Don’t Get Scalped: the Real Truth About Ticket Brokers

Ticket brokers are legitimate businesses that purchase tickets to events from licensed vendors and then resell them to people, usually end users/event attendees. Often, a profit is made because the brokers purchase the tickets early, and then wait for demand (and therefore feasible asking prices) to rise. Once the licensed/official sellers run out of tickets and the event is declared sold out, brokers can ask for even higher prices. Of course, things do not always work out this well for brokers. It may happen that demand for an event crashes, and brokers may be left with tickets that can only be sold at rock-bottom prices.

Ticket brokers are often lumped together with scalpers in the popular imagination. Of course, many brokers would prefer that this association did not exist. Fortunately for them, there are ways to distinguish between scalpers (or touts, in British English) and more legitimate resellers. Scalpers tend to operate as individuals or small groups, and tend to sell their wares in the street without paying attention to any rules or restrictions. Brokers, on the other hand, are legitimate companies that have to follow national and state laws in order to be considered as such.

Many ticket brokers are taking advantage of the Internet in order to procure and sell tickets. Sometimes, they even try to use automated programs (essentially ticket-buying bots) that find lucrative events being advertised online, and then purchase tickets before or at the same time as fans do. These same fans will then have to buy tickets from brokers at much higher prices. Many official box office operators do not mind brokers buying tickets from them in bulk early in the game. Some even set up special presales to attract brokers. However, using bots is considered rather dishonest. Therefore, many box offices use anti-bot measures on their sites. For example, any purchaser will have to prove his/her humanity by getting past a Captcha or ReCAPTCHA setup in order to buy tickets. Basically, Captcha displays an image which contains visually warped or skewed letters or numbers. A purchaser will have to type the symbols in the image in order. Usually, a program will have trouble figuring out the image, but a real person will not. Captcha technology is used on many different kinds of websites in order to weed out bots. Also, lawsuits filed against brokers that use bots may discourage more companies from using “non-human” means to procure their wares from box office sites.
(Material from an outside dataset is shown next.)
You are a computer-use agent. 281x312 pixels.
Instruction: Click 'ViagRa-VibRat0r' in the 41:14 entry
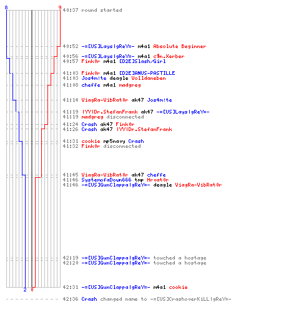point(105,100)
These days, many box offices or official licensed sellers are trying to get a piece of the market that brokers do. For example, a box office may sell tickets at auction instead of a flat price, in order to take advantage of rising demand. In order to prevent resale, the tickets themselves may be modified so as to connect them with the original buyers.

Though brokers are an established (and sometimes welcomed) part of the ticket market, their place remains ambiguous. Crafty brokers will have to keep abreast of all developments in order to retain—and hopefully increase—their market share.